Charlie Crown
Charlie Crown

Reputation: 1089

Abstract typing and multiple dispatch for functions in julia

I want to have objects interact with specific interactions depending on their type.

Example problem: I have four particles, two are type A, and 2 are type B. when type A's interact I want to use the function

function interaction(parm1, parm2)
    return parm1 + parm2
end

when type B's interact I want to use the function

function interaction(parm1, parm2)
        return parm1 * parm2
    end

when type A interacts with type B I want to use function

function interaction(parm1, parm2)
        return parm1 - parm2
    end

These functions are purposefully over simple.

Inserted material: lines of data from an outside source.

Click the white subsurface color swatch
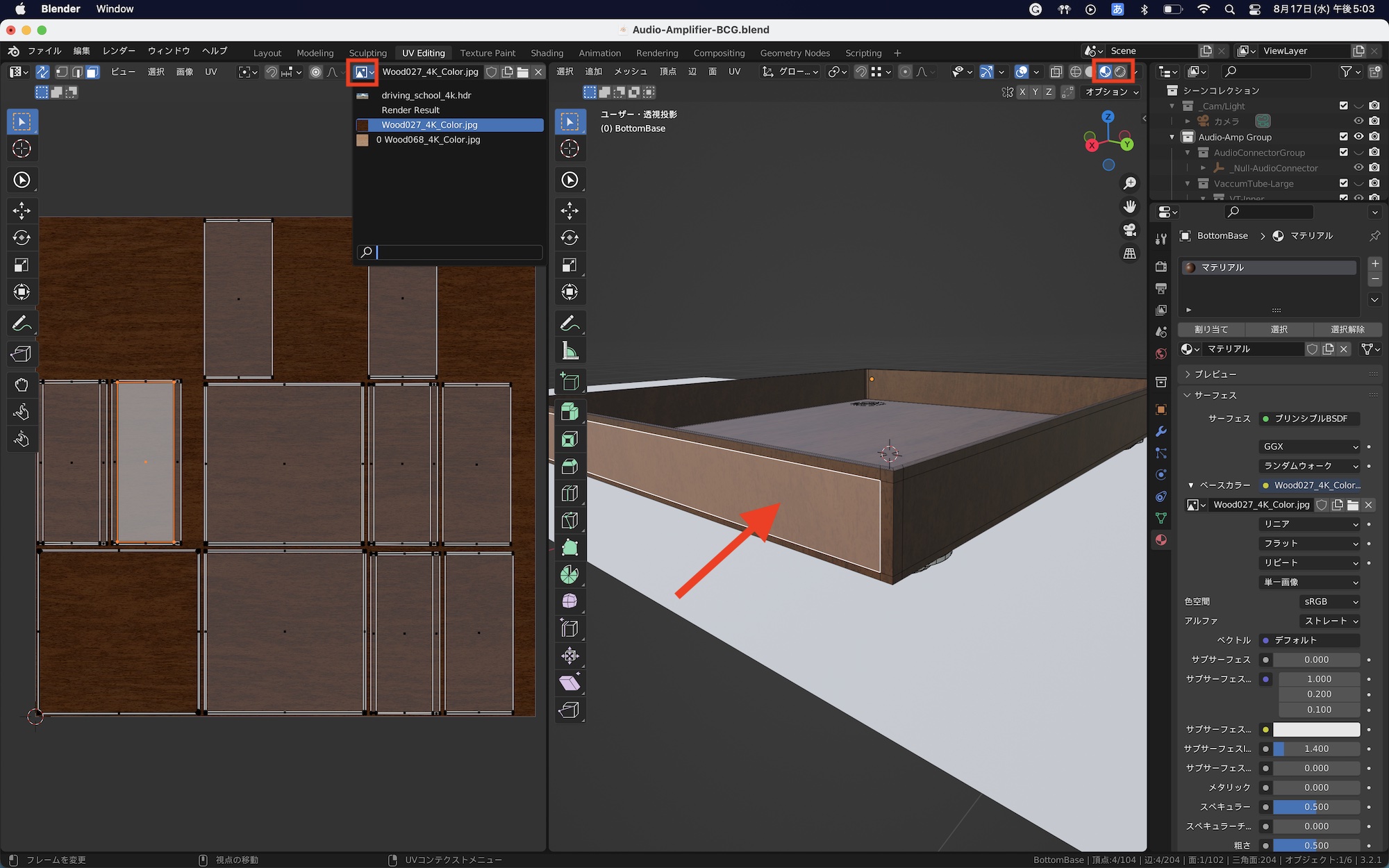 (1316, 729)
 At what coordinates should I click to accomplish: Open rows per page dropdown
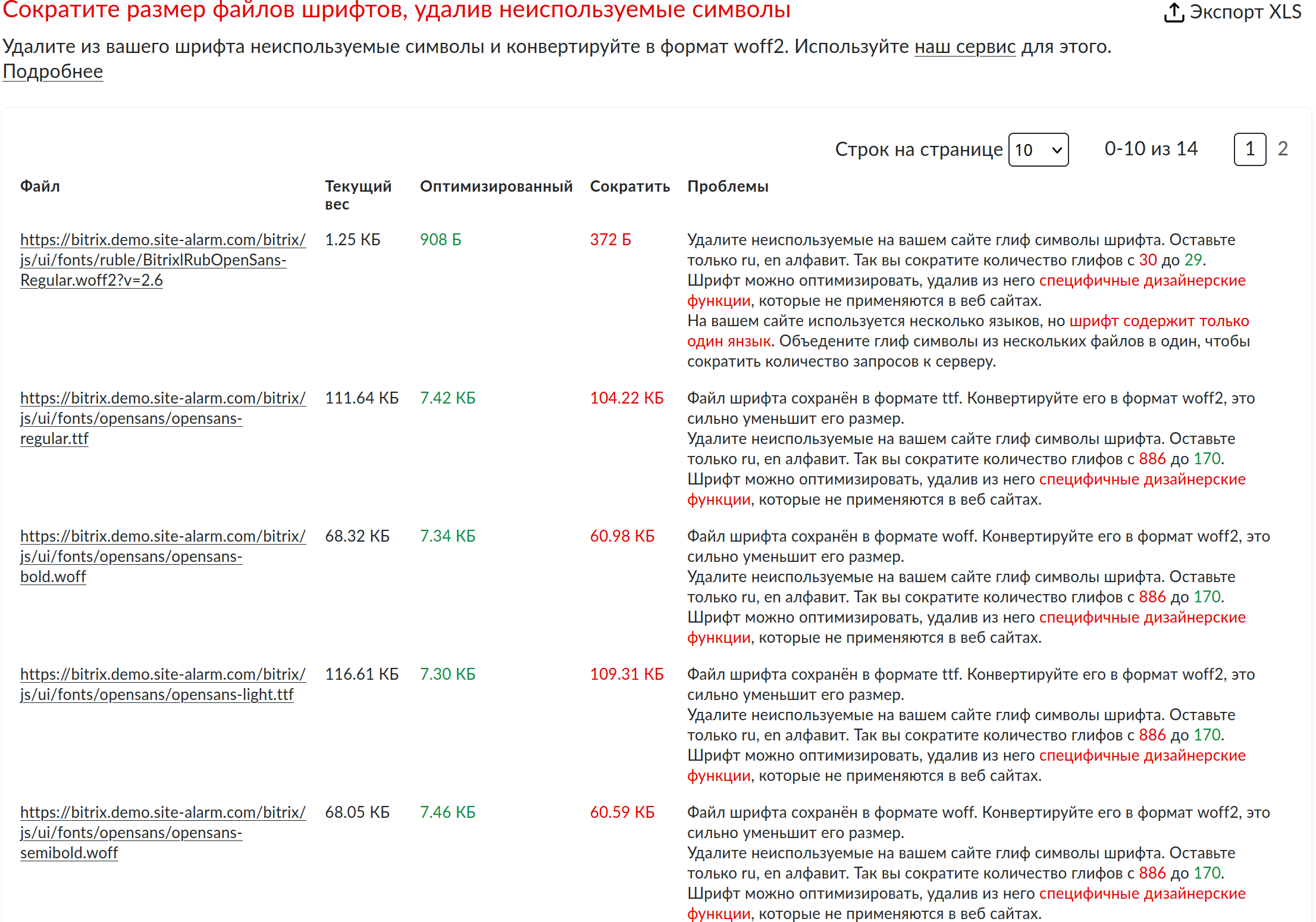point(1038,150)
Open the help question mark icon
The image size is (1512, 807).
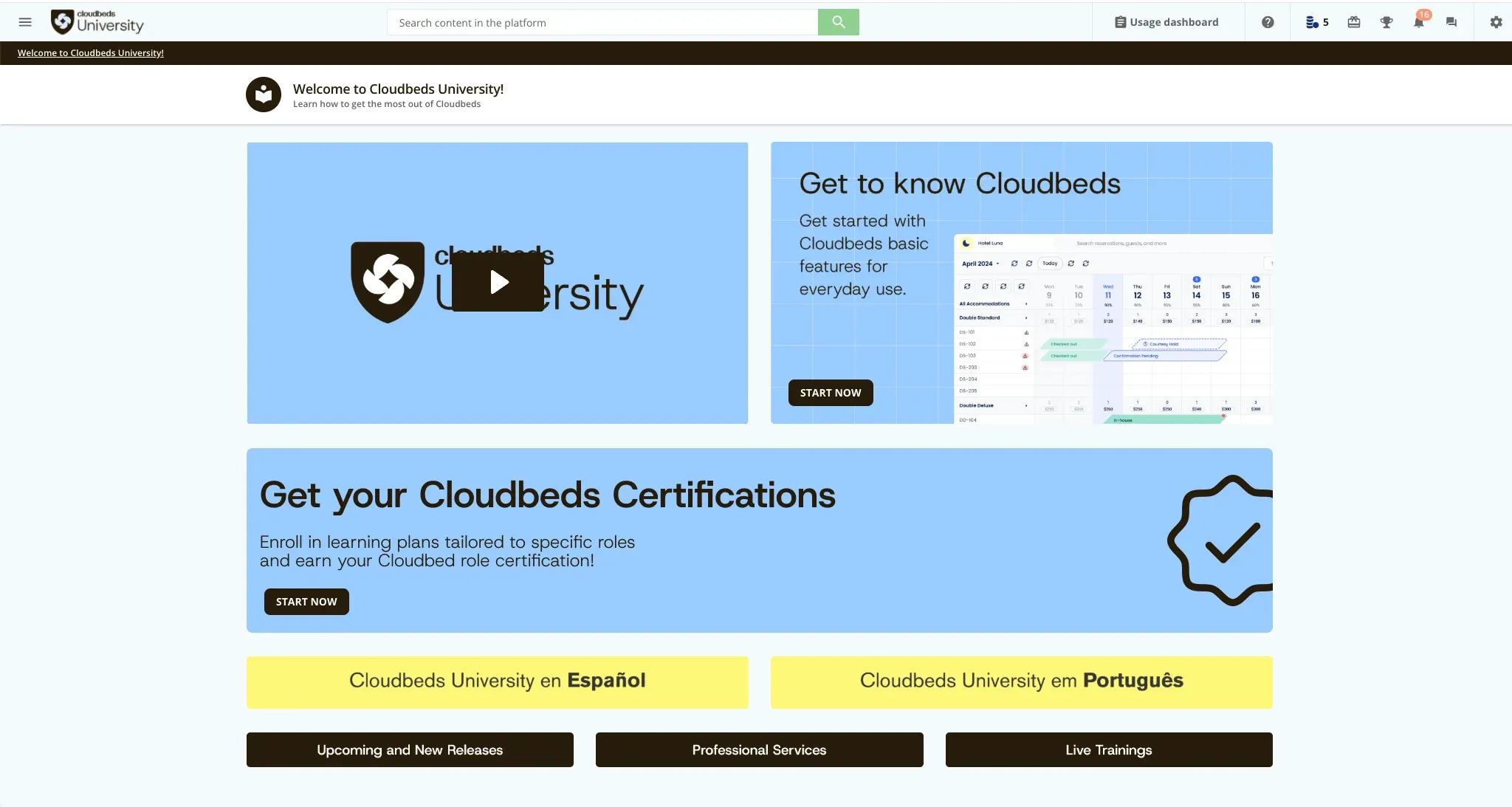pyautogui.click(x=1268, y=22)
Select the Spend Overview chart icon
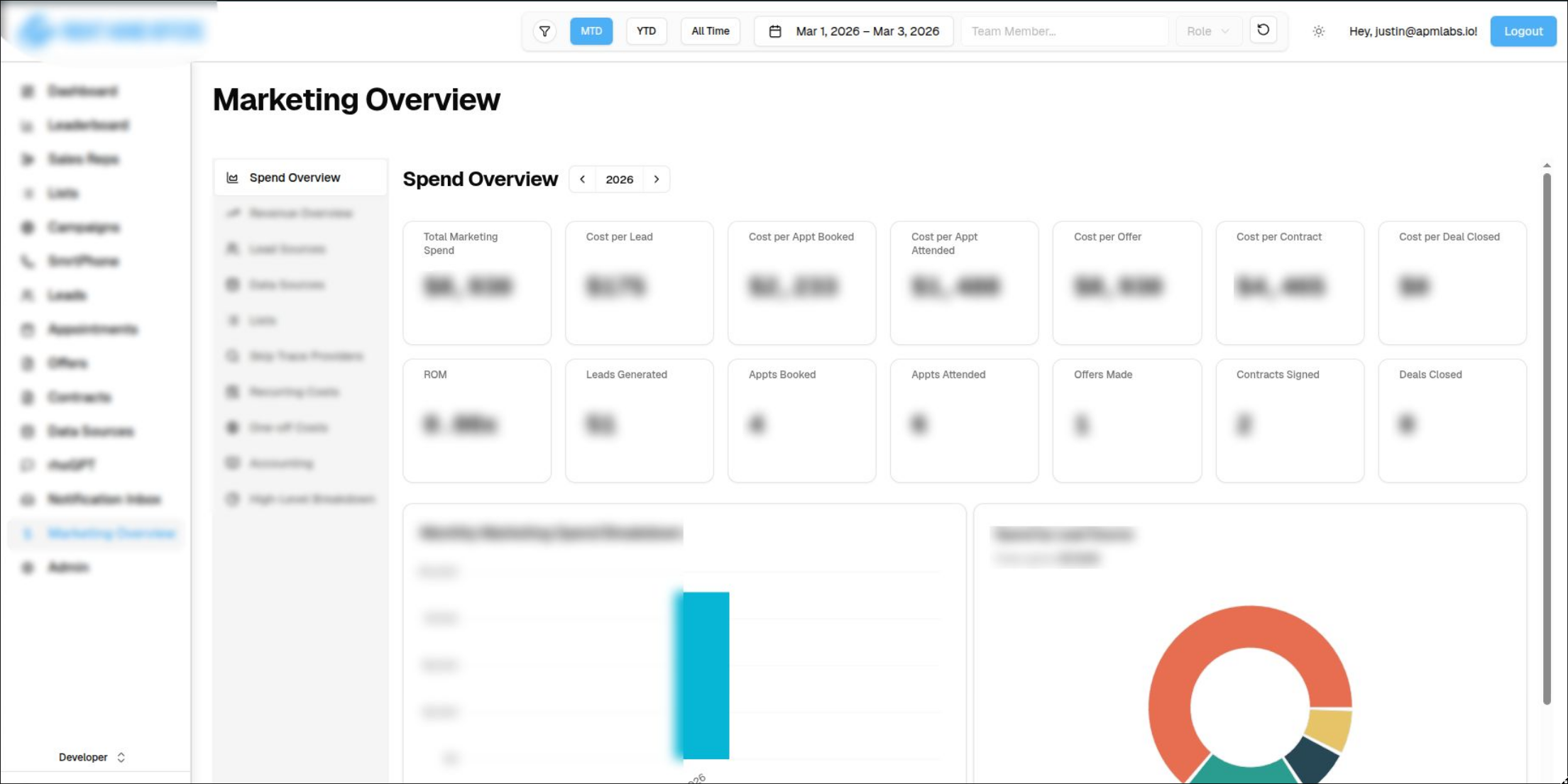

I want to calculate a simple summation that depends on pairwise interactions:

struct part
    parm::Float64
end

# part I need help with:
# initialize a list of length 4, where the entries are `struct part`, and the abstract types
# are `typeA` for the first two and `typeB` for the second two. The values for the parm can be
# -1.0,3, 4, 1.5 respectively

energy = 0.0
for i in range(length(particles)-1)
    for j = i+1:length(particles)
        energy += interaction(particles[i].parm, particles[j].parm)
    end
end

println(energy)

assuming the use of parameters being particle[1].parm = -1, particle[2].parm = 3, particle[3].parm = 4, particle[4].parm = 1.5, energy should account for the interactions of

(1,2) = -1 + 3 = 2
(1,3) = -1 - 4 = -5
(1,4) = -1 - 1.5 = -2.5
(2,3) = 3 - 4 = -1
(2,4) = 3 - 1.5 = 1.5
(3,4) = 4 * 1.5 = 6

energy = 1

Doing this with if statements is almost trivial but not extensible. I am after a clean, tidy Julia approach...

Upvotes: 3

Views: 211

Answers (2)

Bogumił Kamiński
Bogumił Kamiński

Reputation: 69829

You can do this (I use the simplest form of the implementation as in this case it is enough and it is explicit what happens I hope):

struct A
    parm::Float64
end

struct B
    parm::Float64
end

interaction(p1::A, p2::A) = p1.parm + p2.parm
interaction(p1::B, p2::B) = p1.parm * p2.parm
interaction(p1::A, p2::B) = p1.parm - p2.parm
interaction(p1::B, p2::A) = p1.parm - p2.parm # I added this rule, but you can leave it out and get MethodError if such case happens

function total_energy(particles)
    energy = 0.0
    for i in 1:length(particles)-1
        for j = i+1:length(particles)
            energy += interaction(particles[i], particles[j])
        end
    end
    return energy
end

particles = Union{A, B}[A(-1), A(3), B(4), B(1.5)] # Union makes sure things are compiled to be fast

total_energy(particles)

Upvotes: 4

Jonathan Locke
Jonathan Locke

Reputation: 303

I have no idea how to do this in your language, but what you need is an analogue to what we call the strategy pattern in object-oriented programming. A strategy is a pluggable, reusable algorithm. In Java I’d make an interface like:

interface Interaction<A, B>
{
    double interact(A a, B b)
}

Then implement this three times and reuse those parts wherever you need things to interact. Another method can take an Interaction and use it without knowing how it’s implemented. I think this is the effect you’re after. Sorry I don’t know how to translate into your dialect.